*** Data listing

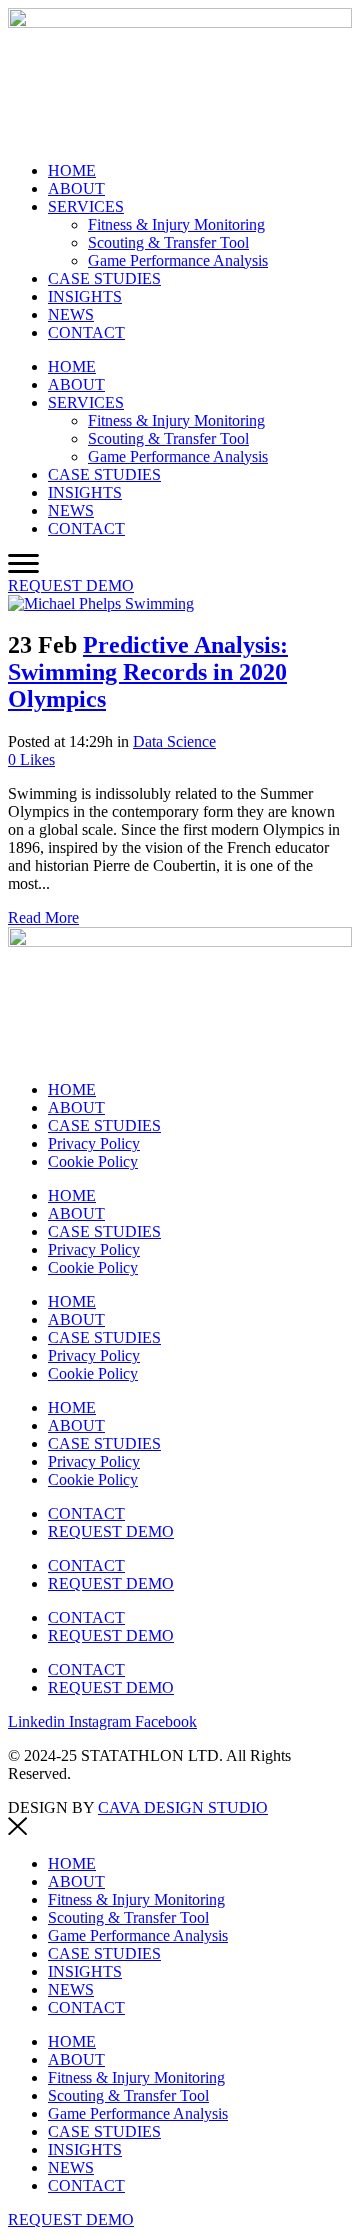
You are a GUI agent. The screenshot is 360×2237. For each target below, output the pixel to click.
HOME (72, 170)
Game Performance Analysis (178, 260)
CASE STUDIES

******
*** Data listing

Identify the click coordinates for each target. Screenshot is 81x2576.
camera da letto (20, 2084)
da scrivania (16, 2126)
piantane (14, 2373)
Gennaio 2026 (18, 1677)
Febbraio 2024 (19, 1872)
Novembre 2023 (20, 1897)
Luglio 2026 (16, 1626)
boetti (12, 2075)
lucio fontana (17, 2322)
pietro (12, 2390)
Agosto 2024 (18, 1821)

******

Everything in the material above from the line that has "Novembre 2023 (20, 1897)" through the line that has "Agosto 2024 (18, 1821)" must be duplicated exactly, with no other lines given.

# Written response
Novembre 2023 (20, 1897)
Luglio 2026 (16, 1626)
boetti (12, 2075)
lucio fontana (17, 2322)
pietro (12, 2390)
Agosto 2024 (18, 1821)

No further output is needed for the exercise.